Go through the entries and copy every line that has the string "computer" in it.

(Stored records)
▬▬▬▬▬▬

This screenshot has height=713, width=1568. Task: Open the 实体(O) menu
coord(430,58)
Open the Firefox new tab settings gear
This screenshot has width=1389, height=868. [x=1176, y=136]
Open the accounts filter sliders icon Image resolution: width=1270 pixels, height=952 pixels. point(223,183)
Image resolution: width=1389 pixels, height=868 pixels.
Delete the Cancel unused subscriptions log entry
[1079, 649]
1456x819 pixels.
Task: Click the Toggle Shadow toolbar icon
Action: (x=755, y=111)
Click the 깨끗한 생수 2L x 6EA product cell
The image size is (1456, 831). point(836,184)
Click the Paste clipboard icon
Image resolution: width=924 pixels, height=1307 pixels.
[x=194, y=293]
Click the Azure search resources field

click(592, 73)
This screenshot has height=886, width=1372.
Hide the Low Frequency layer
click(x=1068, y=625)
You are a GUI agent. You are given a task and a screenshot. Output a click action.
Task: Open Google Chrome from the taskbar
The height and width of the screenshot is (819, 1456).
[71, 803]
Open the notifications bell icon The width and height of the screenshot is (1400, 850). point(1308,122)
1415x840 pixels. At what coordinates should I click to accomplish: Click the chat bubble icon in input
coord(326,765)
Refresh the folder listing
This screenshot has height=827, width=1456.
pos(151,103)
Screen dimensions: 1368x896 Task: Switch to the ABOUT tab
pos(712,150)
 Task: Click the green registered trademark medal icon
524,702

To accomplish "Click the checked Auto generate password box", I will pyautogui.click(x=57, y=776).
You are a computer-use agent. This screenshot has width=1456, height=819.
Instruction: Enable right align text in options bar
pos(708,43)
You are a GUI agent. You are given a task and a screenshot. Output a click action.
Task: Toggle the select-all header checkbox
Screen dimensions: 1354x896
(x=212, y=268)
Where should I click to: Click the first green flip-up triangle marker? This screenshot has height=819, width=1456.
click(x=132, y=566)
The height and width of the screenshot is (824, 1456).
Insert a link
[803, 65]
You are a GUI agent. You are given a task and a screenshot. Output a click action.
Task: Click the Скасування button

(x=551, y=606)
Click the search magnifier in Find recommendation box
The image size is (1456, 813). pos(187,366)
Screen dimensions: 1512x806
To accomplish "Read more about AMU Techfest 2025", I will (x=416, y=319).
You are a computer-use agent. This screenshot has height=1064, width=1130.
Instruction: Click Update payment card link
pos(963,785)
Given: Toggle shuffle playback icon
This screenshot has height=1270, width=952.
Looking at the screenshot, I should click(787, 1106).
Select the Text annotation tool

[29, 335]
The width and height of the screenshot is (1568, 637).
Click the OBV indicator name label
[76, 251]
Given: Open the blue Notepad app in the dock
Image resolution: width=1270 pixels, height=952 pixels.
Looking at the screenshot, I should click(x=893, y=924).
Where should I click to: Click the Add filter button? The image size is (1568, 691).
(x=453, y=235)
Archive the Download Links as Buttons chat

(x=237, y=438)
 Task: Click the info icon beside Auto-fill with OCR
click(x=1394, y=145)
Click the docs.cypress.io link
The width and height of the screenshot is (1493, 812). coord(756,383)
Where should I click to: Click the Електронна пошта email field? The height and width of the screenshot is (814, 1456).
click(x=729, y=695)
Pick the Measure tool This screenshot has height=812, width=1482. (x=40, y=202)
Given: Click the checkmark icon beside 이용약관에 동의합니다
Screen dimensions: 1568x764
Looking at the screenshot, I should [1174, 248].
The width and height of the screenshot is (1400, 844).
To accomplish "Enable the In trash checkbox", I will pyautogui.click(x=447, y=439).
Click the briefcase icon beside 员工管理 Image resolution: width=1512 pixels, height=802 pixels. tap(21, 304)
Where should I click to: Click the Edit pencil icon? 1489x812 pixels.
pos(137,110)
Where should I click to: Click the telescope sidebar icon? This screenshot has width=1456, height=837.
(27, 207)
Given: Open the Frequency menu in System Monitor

▬▬▬▬▬▬

:: PROBLEM SOLUTION ::
You are a computer-use agent. This screenshot has width=1456, height=819.
You are a computer-use agent. This screenshot has height=1064, width=1130.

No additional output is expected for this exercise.